The technology – it really needs a catchy nickname, don’t you think? – was developed in conjunction with jogmo world, a subsidiary of Fraunhofer, Europe’s largest applied research organization.
It was tested at the 2016 World Cup and the All-Star Game last year in Tampa. Then, earlier this month, it was used it during two NHL games in Las Vegas, against the Rangers and Sharks.
Bettman said San Jose’s Brent Burns and Jonathan Marchessault each skated more than three miles during their game where the tracking was used. Vegas’ William Karlsson skated over 20 mph.
So how fast are Bryan Rust or Phil Kessel skating in Penguins games? How hard does Kris Letang shoot the puck? We’ll find out, without guesswork.
“This is just the tip of the iceberg,” Bettman said, explaining that the technology originally was created to enhance broadcasts of a sport that some find hard to follow on TV but now will provide fans, viewers and reporters with more information to follow and understand the sport.
“We think many of our fans – especially the innovation generations, the millennials and Gen Z – are going to love this new frontier,” Bettman said.
Mathieu Schneider, a former NHL player now with the NHL Players Association, said the players are on board with introducing the technology.
“The hope for players is that we’re going to have better, more accurate stats,” he said. “The second thing is that it’s going to be able to enhance the broadcasts. It is challenging to show such a fast game on TV.
“This is the future.
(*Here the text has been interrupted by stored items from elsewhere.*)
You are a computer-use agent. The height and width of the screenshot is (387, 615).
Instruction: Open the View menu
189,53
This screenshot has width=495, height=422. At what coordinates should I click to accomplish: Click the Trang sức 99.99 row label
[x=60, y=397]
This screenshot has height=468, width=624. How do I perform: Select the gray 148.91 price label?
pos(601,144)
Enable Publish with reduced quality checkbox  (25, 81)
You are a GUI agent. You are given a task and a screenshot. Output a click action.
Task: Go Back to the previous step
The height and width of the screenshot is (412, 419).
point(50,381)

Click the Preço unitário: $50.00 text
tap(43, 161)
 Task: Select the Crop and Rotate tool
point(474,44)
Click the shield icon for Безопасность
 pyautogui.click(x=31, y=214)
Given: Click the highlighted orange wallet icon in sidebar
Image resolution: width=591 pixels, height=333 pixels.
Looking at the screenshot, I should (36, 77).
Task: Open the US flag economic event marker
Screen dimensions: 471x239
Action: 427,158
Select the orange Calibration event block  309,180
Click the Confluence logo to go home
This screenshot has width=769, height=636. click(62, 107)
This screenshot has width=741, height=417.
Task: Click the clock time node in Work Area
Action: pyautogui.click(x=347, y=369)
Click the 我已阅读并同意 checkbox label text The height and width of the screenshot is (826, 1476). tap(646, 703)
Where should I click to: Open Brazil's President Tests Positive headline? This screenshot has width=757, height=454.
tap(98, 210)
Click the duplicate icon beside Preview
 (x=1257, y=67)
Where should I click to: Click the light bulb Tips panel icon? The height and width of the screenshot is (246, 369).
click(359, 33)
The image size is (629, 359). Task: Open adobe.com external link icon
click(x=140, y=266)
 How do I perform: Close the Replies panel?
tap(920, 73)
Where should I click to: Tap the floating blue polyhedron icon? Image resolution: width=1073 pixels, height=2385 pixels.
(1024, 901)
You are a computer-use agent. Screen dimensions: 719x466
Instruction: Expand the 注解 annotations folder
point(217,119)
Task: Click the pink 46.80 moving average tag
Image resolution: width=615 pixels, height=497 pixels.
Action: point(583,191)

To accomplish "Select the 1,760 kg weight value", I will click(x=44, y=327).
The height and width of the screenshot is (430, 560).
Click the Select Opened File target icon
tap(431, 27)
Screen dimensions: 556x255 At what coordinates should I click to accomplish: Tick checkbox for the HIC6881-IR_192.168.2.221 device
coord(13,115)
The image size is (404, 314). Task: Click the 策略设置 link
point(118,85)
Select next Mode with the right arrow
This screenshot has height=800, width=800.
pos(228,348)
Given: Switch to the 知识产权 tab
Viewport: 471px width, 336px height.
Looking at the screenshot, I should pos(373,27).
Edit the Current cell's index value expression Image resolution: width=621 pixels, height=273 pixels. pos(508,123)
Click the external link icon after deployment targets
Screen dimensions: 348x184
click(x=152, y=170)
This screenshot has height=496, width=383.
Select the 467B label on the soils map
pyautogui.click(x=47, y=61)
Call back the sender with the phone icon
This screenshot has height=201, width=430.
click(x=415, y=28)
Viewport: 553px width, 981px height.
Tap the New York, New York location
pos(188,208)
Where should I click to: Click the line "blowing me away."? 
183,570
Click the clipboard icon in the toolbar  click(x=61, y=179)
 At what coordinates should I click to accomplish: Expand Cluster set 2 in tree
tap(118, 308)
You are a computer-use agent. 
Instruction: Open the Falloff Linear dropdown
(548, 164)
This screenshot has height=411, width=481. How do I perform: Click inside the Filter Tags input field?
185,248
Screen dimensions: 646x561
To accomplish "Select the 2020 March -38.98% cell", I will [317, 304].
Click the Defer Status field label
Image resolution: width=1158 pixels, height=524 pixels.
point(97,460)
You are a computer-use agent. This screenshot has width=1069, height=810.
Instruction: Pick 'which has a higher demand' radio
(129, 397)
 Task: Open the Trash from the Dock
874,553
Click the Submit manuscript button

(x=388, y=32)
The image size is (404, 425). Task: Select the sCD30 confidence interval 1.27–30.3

To have this content for the second screens and streaming services is obviously a part of the development.”
Bettman noted hockey is the first sport that will wade into such detailed real-time technology; Schneider said the difference between being the first and the last is not large.
Schneider said the NHLPA told the players: “If we’re not doing this stuff now, we’re going to be left behind.
“There are guys who are a little skeptical into how the data will be used, and we’ve (added) some protections into this agreement, but I would say the players are very hopeful that we’re going to be able to see a lot of progress and the positives are going to far outweigh the negatives when it all shakes out.”
Schneider, who did not take questions during the press conference, did not outline what those protections are, and NHL deputy commissioner Bill Daly declined to add much detail despite a long-winded answer.
“We have a fairly comprehensive agreement with the players association with respect with the use of the player- and puck-tracking data,” Daly said. “I don’t think I want to get more specific than that, other than certainly we have the right to use it, when we have the right to use it, what we can use it for, who has access to it and when, and the like. But basically we’ve agreed with the players association that we can use the data to try to generate interest in the sport and engagement in the sport, understanding that that will be good for both sides. The rest of it is legalese.”
Daly, like Bettman and Schneider, believes the new technology will offer a better way to analyze what is going on during games and how players are performing.
“It’s time for the next generation of statistical analytics,” Daly said.
Which is a rink-long slap shot removed from the days of FoxTrax.
“No,” Bettman said, “we are not bringing the glowing puck back.”